Oct. 12, 1911 – One of the features of the Morgan County fair, which opened in Hartselle today is exhibits by the boys’ corn clubs of the various precincts of the county and the awarding of 21 prizes.
Oct. 16, 1911 – Prof. A. B. Murphree, president of the boys’ corn club, reported a very enthusiastic contest among the boys. Roy Oden, the 15-year-old son of Superintendent of Education P. A. Oden, won the first prize, he having raised 102 bushels of corn to the acre.
Oct. 27, 1912 – Superintendent of Education P. A. Oden, who has been very successful in arousing interest in the boys’ corn club and the girls’ tomato and canning club, was awarded the citizenship prize Saturday offered by the Commercial Club. This club is composed of the most prominent merchants and professional men in Hartselle. The judges appointed to make the awards were I. J. Kent, Rev. R. L. Quinn, and Prof. J. M. Phagan. Prizes were also awarded to the following boys and girls: Alma Jones, Ona Oden, Artie Atkins, Lee McCarley; Onie Sharp, Ruthie Suit, Audrey Entrekin, Annie Mae Higdon, and Ola Williams
Dec. 16, 1916 – Much has been done in the matter of encouraging the farmers through the cooperative efforts of the federal and state governments. The Morgan County farm demonstrator has been instrumental in organizing community
clubs, ,also boys’ pig, corn and calf clubs.
May 16, 1933 – A graduating class of 236 members at Alabama Polytechnic institute received their diplomas this morning in Langdon Hall at Auburn. The Bachelor of Science degree in agricultural education was received by John Cooper Sloan of Hartselle.
May 28, 1934 – The health contest which began last fall with the 4-H club girls participating has closed with the exception of final examinations to be held here June 16. Miss Erien Rowe,Morgan County home demonstration agent, with headquarters in Hartselle, made the announcement. Dr. L. B. Murphree, county health officer, selects from each club girls who have made the greatest improvement and also the healthiest girls. Those selected will have until June 16 to make further improvements and prepare for the final examinations.

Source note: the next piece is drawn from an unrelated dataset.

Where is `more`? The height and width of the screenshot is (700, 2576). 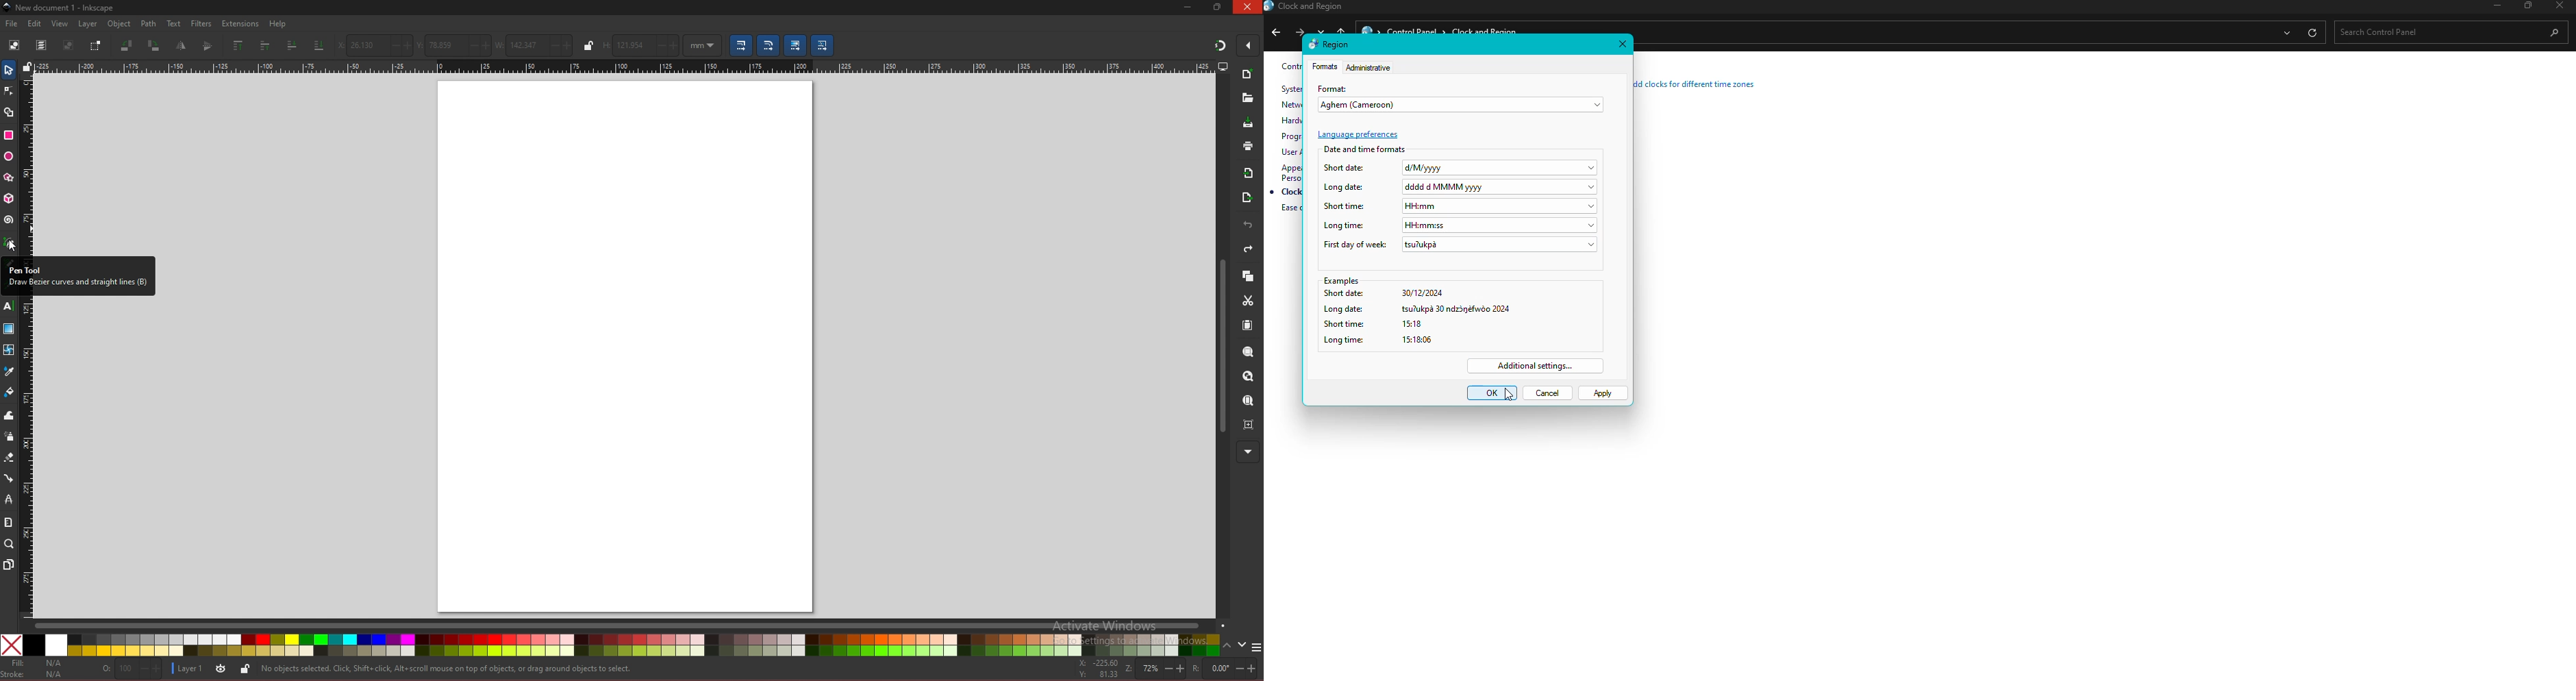 more is located at coordinates (1248, 452).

Girls winning the final contest will be given a free short course at Auburn in August.
Nov. 1, 1935 – The Eva FFA chapter will hold a guessing contest on Chilean nitrate demonstration to determine how much corn has been made on the plot that used this fertilizer.
May 14, 1936 – Dr. L. R. Murphree, county health officer, is spending some time this month once again examining 4-H Club girls to determine the healthiest county girl. The lucky young lady will be offered a prize, the exact nature of which is yet to be determined.

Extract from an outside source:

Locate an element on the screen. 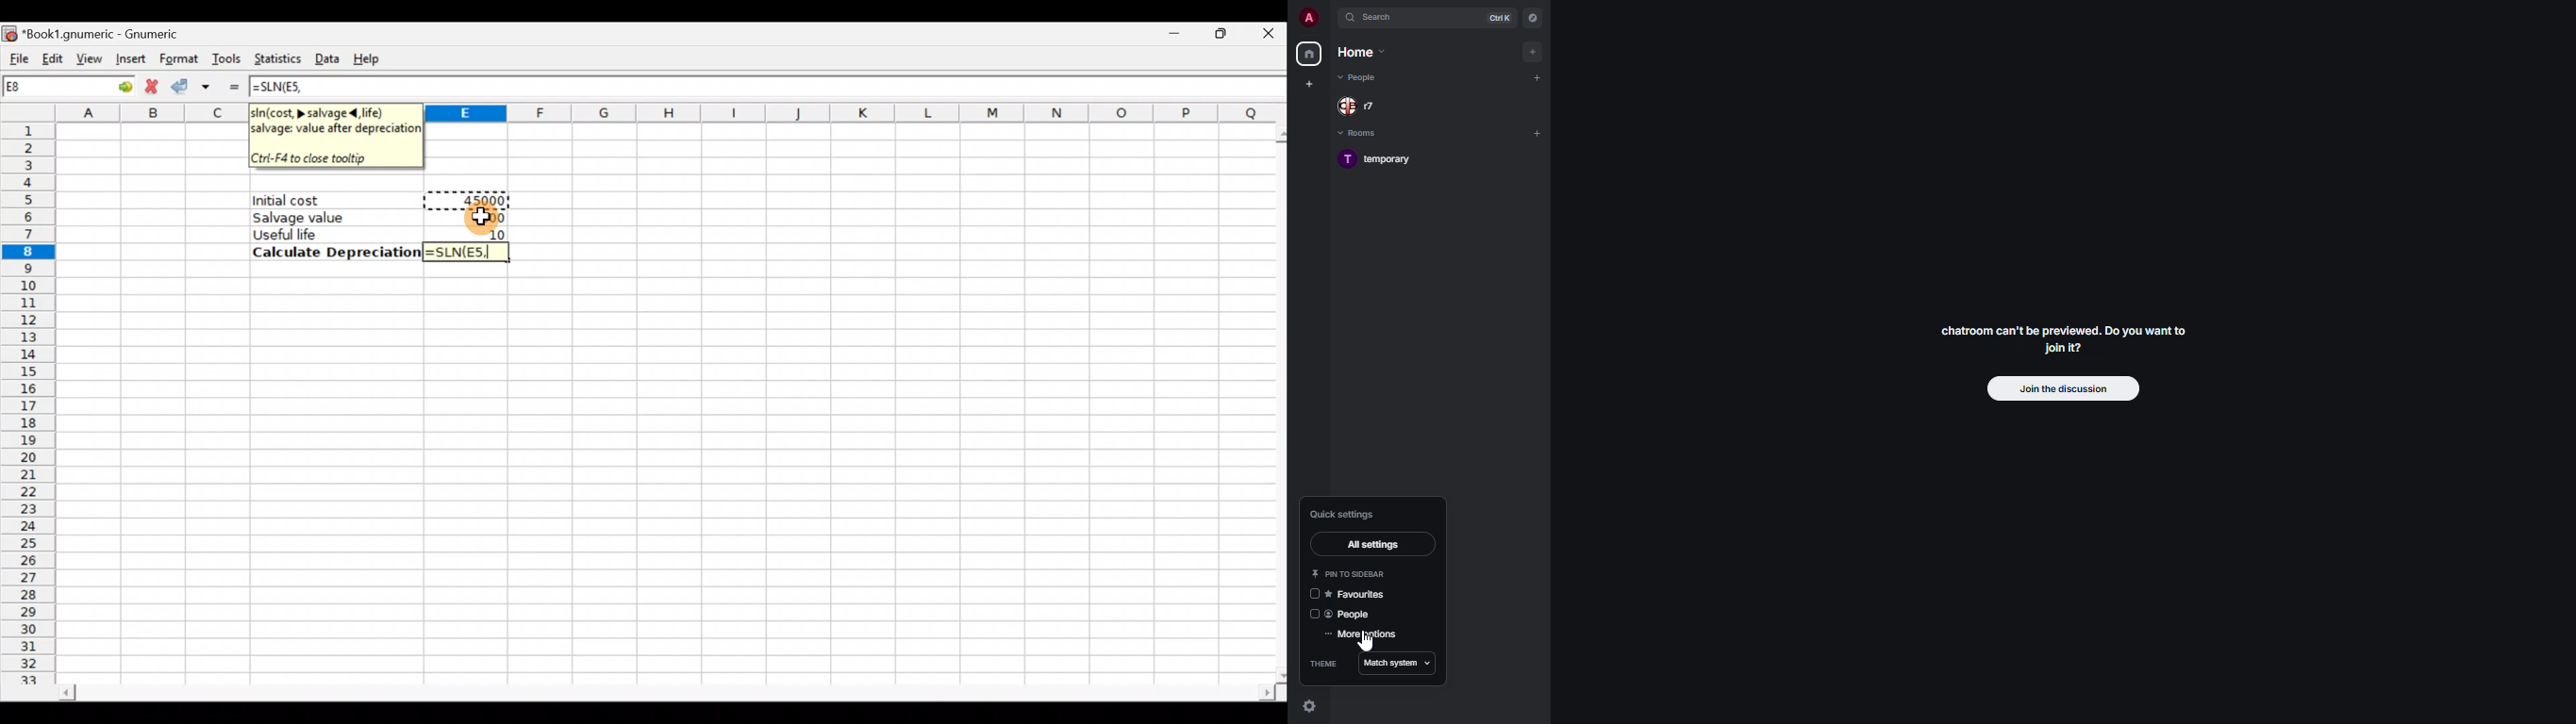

Feb. 18, 1943 – A “Victory Garden” for every farm family in the Cotaco school community is the goal set by the FFAs and FHAs for 1943.
March 13, 1956 – The Betty Crocker Homemaker of Tomorrow award was given recently to Mary Grace Morrow, one of many MCTS students who have been recognized recently.
April 21, 1956 – Mary Grace Morrow, an outstanding MCTS student who is also state president of the New Homemakers Club, attended the state executive committee meeting at Tuskegee Institute today. Between June 6-10, 1955, she was in attendance at the organization’s tenth national meeting at Pine Bluff, Ark.
June 11, 1959 – John Warren, son of Mr. and Mrs. J. B. Warren, is in Birmingham today for the purpose of receiving a $100 reward, this being the prize for showing a prize calf in a recent exposition.